Dalam film dokumenter Netflix berjudul The Social Dilemma, orang-orang yang dulunya bekerja di perusahaan media sosial besar mendapat kesempatan untuk bicara soal dampak media sosial pada manusia. Gara-gara film itu, saya membatasi diri 'bermain' media sosial. Seseorang di dalam dokumenter tersebut, di akhir film, menyarankan agar kita pergi menengok dunia luar. Itu indah, kurang lebih demikian katanya. Dia benar, kita perlu untuk melihat dunia luar–bahkan saat kita sedang scrolling linimasa Twitter.
Media sosial bisa membuat kita terkurung dalam sebuah gelembung. Ketika di Instagram kita mengikuti seorang pesepak bola, misalnya, maka sistem akan merekomendasikan pemain sepak bola lainnya di layar.

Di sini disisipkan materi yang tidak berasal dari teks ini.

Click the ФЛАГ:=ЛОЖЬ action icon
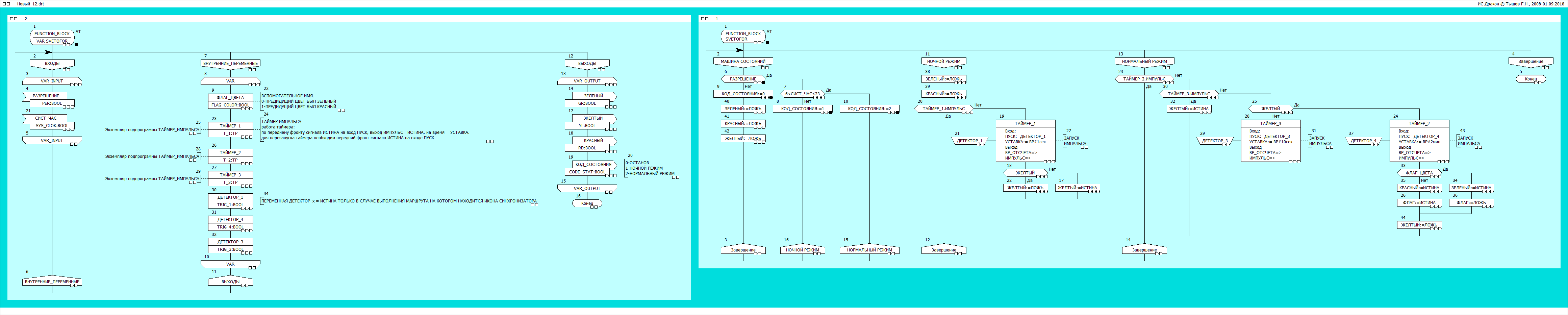 [1470, 203]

Itu baru olahragawan, tapi bagaimana bila seseorang yang kita ikuti ternyata adalah orang yang memprovokasi masyarakat–tanpa kita sadari? Tentu sistem akan kembali menyuguhkan kita pada pesan-pesan provokatif atau orang-orang yang provokatif. Secara tak sadar, kita mungkin sudah mengikuti mereka, dan bahkan menganggap ucapan mereka sebagai sesuatu yang lumrah. Perlu diingat bahwa "yang lumrah" memiliki batas yang tipis dengan "yang benar".

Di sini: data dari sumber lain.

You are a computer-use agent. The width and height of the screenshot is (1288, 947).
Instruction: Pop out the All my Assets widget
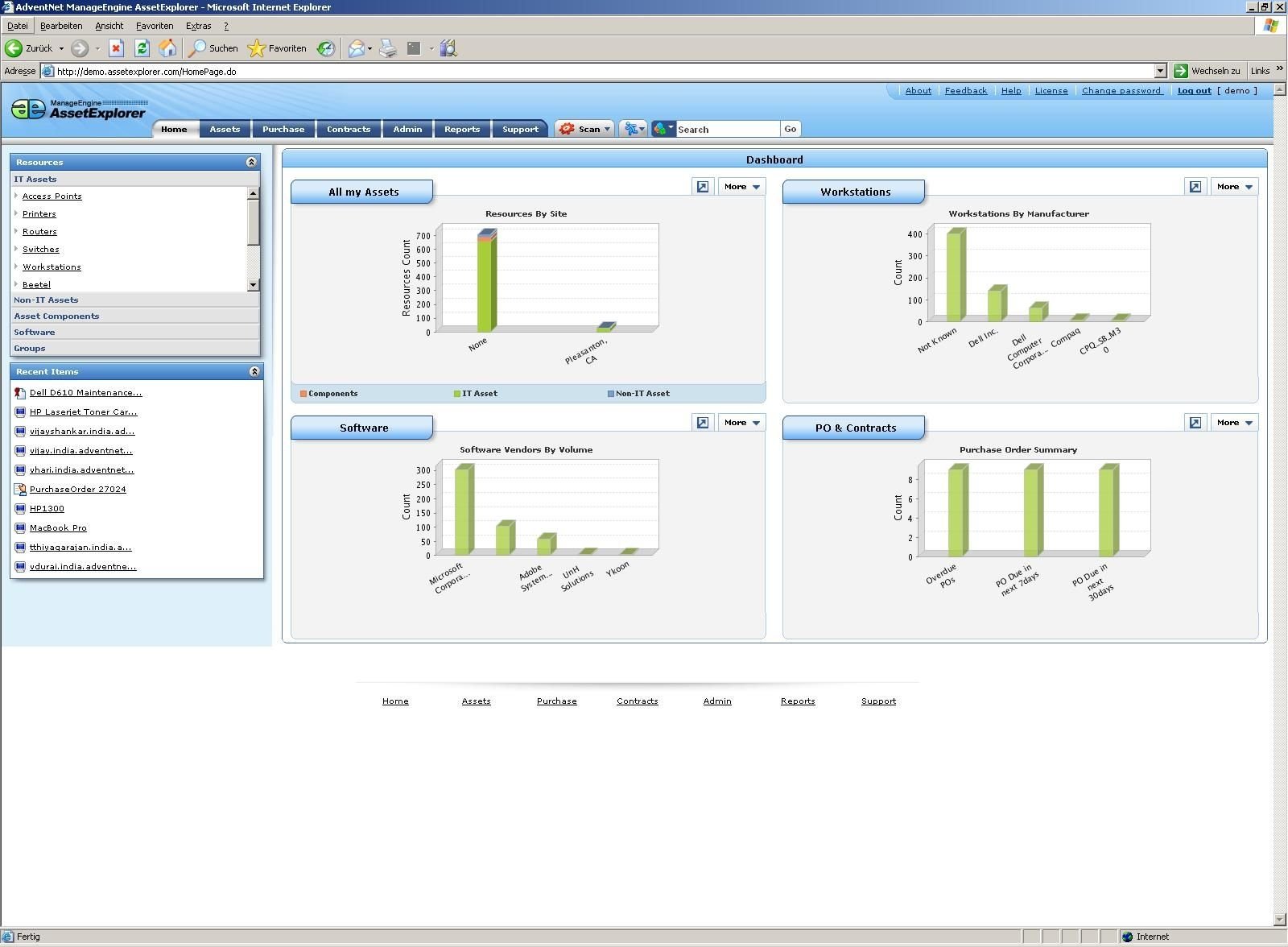[x=703, y=187]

Ada sebuah saran menarik dari dokumenter tersebut, yaitu "mengikuti orang-orang yang berbeda pendapat dengan saya". Tujuannya, supaya kita bisa tetap terbuka pada berbagai pandangan (lepas dari persoalan benar dan salahnya). Tak terkurung pada gelembung yang menyusun konten di layar. Nausicaa Renner, dalam esainya di New Yorker, menjelaskan bahwa di era ini manusia bisa membentuk sendiri narasi mengenai dirinya. Manusia bisa memilih video apa yang mau mereka kenang di kanal YouTube, bisa memilah perkataan apa saja yang mereka mau tinggalkan di linimasa Twitter.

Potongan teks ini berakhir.